CHARLES DAVIS v. BANK OF AMERICA, N. A.

CourtDistrict Court of Appeal of Florida
DecidedSeptember 30, 2022
Docket21-2795
StatusPublished

This text of CHARLES DAVIS v. BANK OF AMERICA, N. A. (CHARLES DAVIS v. BANK OF AMERICA, N. A.) is published on Counsel Stack Legal Research, covering District Court of Appeal of Florida primary law. Counsel Stack provides free access to over 12 million legal documents including statutes, case law, regulations, and constitutions.

Bluebook
CHARLES DAVIS v. BANK OF AMERICA, N. A., (Fla. Ct. App. 2022).

Opinion

DISTRICT COURT OF APPEAL OF FLORIDA SECOND DISTRICT

CHARLES DAVIS,

Appellant,

v.

BANK OF AMERICA, N.A.; PNC BANK NATIONAL ASSOCIATION; and C&K INVESTMENT LLC d/b/a CITY LIMIT AUTO SALES,

Appellees.

No. 2D21-2795

September 30, 2022

Appeal pursuant to Fla. R. App. P. 9.130 from the Circuit Court for Hillsborough County; Emily A. Peacock, Judge.

Aldo Bollinger of Bollinger Law Group, PLLC, St. Petersburg, for Appellant.

Tricia J. Duthiers of Liebler, Gonzalez & Portuondo, Miami, for Appellee Bank of America, N.A.

No appearance for remaining Appellees.

SILBERMAN, Judge. Charles Davis appeals the trial court's order denying his

motion to dismiss Bank of America's (BOA) Counterclaim/Third-

Party Complaint with prejudice or his alternative motion to compel

arbitration and motion to transfer venue. Because the trial court

erred in denying Davis's motion to compel arbitration, we reverse

and remand for entry of an order granting that motion. We affirm

the remainder of the trial court's order as it pertains to Davis.

I. FACTUAL BACKGROUND

Davis was the sole member, manager, and registered agent of

C&K Investment, LLC d/b/a City Limit Auto Sales (C&K). Davis

opened a business checking account with BOA on behalf of C&K.

He signed a signature card for the account as C&K's manager,

acknowledging and agreeing that the account is governed by

various documents, including a deposit agreement. By its terms,

the agreement is binding on BOA, C&K as the account owner, and

on all persons "with authority to withdraw funds from the account

or otherwise operate the account." The record reflects that Davis

had such authority.
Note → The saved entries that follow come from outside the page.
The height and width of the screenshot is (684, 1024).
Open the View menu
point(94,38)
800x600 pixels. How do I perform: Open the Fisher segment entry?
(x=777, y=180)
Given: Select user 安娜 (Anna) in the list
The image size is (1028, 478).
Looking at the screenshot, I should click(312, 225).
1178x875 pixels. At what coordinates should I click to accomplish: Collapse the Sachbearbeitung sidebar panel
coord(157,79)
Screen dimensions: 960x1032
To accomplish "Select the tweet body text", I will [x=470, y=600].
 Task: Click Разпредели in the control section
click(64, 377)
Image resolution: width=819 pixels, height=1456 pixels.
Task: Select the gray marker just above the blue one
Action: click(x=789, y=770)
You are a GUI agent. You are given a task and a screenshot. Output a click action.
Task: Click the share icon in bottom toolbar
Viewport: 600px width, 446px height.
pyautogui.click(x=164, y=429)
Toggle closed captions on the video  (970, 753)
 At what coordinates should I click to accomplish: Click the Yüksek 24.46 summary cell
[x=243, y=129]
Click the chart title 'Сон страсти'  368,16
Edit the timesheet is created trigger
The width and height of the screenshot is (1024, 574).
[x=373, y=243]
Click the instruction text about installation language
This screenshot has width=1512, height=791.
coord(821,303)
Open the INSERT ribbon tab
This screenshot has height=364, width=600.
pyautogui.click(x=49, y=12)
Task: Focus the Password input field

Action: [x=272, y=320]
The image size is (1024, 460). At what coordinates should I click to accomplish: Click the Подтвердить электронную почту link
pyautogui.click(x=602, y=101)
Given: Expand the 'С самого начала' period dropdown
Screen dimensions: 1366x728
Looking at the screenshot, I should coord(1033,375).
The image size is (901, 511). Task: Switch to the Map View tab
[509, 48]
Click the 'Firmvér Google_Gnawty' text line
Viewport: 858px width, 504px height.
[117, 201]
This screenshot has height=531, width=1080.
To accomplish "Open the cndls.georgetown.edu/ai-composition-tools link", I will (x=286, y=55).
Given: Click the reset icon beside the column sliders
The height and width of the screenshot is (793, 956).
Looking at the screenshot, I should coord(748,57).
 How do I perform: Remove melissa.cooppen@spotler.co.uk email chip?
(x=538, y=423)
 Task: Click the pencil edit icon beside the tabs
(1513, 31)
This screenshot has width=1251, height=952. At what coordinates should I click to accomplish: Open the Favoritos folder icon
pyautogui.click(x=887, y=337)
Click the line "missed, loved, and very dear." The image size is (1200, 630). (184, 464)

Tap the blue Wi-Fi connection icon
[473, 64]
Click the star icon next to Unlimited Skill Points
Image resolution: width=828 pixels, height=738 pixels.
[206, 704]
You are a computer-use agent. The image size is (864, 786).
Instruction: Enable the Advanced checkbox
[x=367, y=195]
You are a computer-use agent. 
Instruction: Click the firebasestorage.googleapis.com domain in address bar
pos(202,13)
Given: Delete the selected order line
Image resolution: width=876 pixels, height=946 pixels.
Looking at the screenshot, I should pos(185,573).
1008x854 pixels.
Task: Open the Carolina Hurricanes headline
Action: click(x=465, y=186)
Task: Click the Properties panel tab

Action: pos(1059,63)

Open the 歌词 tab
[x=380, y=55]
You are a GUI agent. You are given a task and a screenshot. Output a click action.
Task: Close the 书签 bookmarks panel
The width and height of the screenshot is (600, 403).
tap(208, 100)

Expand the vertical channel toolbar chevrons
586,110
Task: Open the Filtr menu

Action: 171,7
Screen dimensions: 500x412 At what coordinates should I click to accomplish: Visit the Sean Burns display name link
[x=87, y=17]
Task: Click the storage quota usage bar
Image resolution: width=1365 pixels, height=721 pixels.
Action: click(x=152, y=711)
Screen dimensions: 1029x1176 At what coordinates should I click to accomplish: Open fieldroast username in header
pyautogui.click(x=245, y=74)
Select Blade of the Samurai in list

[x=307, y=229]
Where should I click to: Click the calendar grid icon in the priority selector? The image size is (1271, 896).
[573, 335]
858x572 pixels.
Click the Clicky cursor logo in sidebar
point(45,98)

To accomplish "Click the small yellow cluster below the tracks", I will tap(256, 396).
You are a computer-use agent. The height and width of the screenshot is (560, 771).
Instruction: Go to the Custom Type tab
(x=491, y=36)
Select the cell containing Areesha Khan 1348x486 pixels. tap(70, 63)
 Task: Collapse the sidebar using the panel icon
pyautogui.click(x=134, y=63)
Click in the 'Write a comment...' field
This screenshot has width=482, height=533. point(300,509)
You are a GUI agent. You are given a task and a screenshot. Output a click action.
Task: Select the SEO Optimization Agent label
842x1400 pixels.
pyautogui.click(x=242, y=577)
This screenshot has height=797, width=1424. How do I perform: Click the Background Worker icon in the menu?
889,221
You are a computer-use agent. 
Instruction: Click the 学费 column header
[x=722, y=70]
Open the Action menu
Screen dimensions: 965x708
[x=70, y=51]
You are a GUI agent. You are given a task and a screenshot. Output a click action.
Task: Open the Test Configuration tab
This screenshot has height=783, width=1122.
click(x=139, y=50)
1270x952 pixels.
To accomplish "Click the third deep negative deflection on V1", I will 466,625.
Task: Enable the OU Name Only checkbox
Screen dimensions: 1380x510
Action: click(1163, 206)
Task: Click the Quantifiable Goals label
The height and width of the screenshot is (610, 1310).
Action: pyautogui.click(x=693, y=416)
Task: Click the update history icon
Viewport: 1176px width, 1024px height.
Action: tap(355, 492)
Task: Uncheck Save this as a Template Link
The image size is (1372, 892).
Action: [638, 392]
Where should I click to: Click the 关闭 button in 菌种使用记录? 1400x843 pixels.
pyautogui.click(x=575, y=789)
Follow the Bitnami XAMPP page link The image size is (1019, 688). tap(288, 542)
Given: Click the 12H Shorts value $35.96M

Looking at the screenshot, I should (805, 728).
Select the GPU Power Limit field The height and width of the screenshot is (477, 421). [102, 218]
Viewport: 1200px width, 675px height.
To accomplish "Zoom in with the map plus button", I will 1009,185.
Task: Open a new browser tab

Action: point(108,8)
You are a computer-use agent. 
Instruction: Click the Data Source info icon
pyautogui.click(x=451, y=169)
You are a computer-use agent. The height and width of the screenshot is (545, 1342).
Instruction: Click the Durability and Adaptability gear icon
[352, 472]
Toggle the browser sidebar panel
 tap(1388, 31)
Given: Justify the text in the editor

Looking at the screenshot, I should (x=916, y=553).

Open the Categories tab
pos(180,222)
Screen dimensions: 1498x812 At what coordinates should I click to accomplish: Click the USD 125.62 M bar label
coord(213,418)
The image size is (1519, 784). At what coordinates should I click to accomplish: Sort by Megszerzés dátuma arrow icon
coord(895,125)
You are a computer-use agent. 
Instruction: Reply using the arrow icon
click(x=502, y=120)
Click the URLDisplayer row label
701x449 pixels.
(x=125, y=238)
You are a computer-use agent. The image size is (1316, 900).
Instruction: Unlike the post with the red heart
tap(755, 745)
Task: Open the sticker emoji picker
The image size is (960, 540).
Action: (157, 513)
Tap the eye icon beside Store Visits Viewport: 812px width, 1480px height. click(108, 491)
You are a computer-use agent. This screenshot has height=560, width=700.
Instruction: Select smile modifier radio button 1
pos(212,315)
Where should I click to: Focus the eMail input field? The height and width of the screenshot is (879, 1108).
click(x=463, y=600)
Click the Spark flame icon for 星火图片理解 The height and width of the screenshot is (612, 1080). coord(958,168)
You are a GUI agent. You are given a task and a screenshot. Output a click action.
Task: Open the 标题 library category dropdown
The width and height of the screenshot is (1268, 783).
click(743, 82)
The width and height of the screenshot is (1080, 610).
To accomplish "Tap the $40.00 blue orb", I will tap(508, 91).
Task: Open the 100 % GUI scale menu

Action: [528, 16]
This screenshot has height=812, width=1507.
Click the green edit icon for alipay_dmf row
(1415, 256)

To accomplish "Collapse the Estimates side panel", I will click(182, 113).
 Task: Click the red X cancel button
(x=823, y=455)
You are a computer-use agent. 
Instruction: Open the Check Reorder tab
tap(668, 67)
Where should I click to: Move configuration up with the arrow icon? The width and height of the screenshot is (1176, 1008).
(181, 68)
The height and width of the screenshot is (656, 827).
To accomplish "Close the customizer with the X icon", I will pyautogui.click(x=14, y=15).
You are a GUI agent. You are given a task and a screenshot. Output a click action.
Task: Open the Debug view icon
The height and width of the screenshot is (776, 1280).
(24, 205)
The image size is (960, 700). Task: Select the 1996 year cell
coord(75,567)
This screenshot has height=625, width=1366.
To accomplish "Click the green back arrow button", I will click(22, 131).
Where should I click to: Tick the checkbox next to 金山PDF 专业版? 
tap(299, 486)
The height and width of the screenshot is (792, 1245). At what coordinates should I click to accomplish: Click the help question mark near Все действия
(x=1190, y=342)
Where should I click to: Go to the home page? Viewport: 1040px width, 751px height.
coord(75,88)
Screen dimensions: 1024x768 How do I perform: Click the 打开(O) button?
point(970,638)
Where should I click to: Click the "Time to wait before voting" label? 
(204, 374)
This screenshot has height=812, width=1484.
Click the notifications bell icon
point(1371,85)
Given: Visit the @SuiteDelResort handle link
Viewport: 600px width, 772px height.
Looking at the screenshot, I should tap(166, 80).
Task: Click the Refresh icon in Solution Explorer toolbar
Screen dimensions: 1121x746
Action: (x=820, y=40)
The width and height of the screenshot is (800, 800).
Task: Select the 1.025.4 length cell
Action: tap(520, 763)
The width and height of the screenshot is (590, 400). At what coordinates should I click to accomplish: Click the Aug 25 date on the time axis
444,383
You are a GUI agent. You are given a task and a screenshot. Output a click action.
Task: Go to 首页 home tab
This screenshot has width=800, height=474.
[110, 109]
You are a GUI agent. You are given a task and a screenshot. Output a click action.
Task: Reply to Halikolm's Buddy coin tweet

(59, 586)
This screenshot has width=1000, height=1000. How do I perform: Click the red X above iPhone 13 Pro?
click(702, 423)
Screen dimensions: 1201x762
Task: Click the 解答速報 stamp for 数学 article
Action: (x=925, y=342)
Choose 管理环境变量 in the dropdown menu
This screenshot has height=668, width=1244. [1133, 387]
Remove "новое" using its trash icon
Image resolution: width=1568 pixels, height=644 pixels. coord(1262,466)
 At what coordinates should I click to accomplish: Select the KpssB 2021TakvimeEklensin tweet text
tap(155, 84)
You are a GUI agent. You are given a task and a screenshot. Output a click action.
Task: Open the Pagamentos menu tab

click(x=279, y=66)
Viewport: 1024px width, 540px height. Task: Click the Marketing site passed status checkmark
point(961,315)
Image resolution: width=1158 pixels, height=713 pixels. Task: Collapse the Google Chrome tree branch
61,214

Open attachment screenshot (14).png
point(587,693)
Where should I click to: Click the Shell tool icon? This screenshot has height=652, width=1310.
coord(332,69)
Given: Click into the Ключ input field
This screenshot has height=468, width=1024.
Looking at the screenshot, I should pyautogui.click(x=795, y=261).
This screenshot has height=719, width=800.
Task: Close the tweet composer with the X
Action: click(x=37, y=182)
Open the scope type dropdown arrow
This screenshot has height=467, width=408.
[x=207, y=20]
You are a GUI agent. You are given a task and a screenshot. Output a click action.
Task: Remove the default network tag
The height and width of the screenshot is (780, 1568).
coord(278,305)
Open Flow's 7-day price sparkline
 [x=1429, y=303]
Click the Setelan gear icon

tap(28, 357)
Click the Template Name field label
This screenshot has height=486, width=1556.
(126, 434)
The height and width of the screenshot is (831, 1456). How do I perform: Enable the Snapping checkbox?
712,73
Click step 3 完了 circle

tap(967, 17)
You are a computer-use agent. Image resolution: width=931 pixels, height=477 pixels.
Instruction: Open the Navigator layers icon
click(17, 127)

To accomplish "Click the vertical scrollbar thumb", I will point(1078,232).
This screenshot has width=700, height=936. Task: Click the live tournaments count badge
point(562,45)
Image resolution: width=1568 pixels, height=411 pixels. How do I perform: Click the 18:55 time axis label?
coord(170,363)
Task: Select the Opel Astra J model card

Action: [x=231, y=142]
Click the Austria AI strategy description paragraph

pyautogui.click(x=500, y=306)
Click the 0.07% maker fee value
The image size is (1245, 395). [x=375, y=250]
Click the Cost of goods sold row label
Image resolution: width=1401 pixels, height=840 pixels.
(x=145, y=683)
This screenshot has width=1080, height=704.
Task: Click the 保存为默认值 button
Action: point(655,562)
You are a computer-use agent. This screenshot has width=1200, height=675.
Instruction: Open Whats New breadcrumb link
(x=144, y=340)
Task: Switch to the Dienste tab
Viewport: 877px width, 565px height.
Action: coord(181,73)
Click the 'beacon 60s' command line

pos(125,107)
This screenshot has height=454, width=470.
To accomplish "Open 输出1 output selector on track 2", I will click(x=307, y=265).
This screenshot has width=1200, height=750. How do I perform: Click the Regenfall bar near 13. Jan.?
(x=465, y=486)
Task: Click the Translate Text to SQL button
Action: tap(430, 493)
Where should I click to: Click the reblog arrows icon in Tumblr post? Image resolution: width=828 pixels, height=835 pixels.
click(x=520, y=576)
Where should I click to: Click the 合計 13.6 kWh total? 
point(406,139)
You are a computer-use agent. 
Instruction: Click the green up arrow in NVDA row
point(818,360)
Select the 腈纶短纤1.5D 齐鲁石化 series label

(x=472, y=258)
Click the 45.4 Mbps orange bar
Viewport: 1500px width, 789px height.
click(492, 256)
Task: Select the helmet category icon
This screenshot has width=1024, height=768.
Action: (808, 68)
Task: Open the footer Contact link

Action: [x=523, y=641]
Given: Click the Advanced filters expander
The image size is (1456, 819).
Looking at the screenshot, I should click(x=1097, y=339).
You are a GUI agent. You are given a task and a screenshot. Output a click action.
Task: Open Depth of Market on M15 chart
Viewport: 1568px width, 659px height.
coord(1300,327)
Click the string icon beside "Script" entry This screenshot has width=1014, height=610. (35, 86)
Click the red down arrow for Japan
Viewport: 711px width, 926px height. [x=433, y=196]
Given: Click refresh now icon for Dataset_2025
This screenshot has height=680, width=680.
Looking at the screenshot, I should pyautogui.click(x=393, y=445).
The deposit agreement also contains

provisions addressing arbitration, jurisdiction and venue, and

liability.

2 The jurisdiction and venue provision states the following:

Any action or proceeding regarding your account or this deposit agreement must be brought in the state in which the financial center that maintains your account is located. You submit to the personal jurisdiction of that state. . . . If a Claim is submitted to arbitration and the state where that financial center is located is not reasonably convenient for you, then you and we will attempt to agree on another location. If you and we are unable to agree on another location, then the location will be determined by the Administrator or arbitrator.

Except for certain limitations concerning class actions and jury trial

waivers, the agreement provides that either party may compel

binding arbitration.

In March 2017 Davis deposited a $30,000 check payable to

C&K into C&K's account at BOA. The following day he obtained a

$20,000 cashier's check from the C&K account payable to himself.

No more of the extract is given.